[Work required]: When a line of the entries below contains "Republicans", it counts once; state how many such lines there are and nothing else.

[Excerpted records]:
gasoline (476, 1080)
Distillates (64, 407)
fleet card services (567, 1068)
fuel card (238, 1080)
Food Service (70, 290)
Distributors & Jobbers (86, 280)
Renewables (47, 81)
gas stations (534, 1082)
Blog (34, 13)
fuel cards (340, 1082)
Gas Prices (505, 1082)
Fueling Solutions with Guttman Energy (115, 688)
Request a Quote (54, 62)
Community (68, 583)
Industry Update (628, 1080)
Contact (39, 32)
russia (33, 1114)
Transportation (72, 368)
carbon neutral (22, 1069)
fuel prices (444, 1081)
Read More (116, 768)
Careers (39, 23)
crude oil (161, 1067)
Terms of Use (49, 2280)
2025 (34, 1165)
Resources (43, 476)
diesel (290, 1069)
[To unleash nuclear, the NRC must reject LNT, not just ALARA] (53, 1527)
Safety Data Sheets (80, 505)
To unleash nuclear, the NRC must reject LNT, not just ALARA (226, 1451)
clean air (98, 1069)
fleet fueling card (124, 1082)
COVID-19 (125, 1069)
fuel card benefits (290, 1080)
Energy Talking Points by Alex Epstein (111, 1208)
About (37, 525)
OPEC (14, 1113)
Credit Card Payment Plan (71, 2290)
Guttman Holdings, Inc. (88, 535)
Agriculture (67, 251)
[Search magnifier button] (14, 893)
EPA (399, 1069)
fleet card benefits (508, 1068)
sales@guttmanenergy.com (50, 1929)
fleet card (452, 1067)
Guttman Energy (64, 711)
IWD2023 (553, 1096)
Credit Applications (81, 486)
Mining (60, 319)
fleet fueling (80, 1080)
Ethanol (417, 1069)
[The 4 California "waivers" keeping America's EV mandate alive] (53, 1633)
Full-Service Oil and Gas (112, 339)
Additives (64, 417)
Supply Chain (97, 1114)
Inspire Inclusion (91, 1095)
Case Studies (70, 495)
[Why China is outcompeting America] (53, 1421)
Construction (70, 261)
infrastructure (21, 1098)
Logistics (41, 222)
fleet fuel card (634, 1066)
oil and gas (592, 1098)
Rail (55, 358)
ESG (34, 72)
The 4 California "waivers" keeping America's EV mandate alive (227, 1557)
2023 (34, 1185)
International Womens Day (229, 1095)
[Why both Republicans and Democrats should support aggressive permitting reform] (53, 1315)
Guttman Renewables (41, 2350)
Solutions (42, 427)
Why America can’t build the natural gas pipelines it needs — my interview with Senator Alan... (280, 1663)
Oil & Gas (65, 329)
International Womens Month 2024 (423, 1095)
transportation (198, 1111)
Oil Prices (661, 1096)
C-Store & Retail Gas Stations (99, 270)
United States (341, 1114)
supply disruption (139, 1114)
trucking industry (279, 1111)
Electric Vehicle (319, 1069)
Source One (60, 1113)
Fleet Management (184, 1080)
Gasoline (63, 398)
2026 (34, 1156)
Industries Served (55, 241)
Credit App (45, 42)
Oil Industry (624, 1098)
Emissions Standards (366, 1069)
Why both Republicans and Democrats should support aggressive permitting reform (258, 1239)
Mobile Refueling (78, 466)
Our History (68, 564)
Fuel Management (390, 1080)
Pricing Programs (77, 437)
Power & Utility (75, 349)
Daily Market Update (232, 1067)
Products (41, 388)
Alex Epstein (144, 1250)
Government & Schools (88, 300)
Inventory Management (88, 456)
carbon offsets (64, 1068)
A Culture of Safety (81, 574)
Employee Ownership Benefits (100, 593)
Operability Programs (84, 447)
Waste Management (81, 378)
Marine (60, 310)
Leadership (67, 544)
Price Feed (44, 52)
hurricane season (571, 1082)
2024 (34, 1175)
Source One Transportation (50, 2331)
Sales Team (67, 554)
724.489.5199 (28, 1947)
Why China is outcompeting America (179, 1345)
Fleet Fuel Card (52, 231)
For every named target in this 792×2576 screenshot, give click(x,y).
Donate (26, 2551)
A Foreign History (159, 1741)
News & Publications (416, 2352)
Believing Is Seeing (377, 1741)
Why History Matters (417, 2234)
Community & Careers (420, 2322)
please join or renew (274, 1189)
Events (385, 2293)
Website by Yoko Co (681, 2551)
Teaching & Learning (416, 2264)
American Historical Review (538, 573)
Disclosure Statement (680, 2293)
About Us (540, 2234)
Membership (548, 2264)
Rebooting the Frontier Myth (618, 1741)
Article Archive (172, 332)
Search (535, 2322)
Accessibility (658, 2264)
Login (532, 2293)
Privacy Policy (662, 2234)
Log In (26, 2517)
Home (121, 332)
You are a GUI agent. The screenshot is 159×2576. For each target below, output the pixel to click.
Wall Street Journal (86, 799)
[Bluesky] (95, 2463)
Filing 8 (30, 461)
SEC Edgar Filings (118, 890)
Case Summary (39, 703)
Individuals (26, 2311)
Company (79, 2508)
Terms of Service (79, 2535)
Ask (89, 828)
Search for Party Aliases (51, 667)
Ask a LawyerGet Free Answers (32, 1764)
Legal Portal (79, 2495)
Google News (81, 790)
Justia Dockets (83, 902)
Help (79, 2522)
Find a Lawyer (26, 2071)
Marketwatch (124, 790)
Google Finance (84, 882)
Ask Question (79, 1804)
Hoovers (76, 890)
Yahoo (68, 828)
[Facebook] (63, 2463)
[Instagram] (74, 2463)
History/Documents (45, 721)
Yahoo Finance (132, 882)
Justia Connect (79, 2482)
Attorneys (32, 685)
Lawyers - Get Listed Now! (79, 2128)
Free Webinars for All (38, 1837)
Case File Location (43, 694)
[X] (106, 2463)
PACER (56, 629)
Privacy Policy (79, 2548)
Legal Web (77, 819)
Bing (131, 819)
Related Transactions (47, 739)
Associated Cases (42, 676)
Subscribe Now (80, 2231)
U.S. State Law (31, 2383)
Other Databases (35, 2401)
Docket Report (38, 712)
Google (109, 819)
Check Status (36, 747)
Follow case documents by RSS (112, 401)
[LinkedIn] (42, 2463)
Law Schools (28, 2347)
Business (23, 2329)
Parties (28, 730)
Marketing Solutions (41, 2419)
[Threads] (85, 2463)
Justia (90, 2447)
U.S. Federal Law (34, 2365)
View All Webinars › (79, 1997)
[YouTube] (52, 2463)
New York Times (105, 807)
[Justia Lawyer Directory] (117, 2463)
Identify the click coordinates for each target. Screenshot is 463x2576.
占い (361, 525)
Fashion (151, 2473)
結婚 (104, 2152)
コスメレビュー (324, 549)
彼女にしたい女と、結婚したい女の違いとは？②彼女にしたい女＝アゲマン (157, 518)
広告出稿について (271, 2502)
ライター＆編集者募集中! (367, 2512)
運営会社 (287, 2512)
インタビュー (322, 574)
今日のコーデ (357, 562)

[Answer box]: 2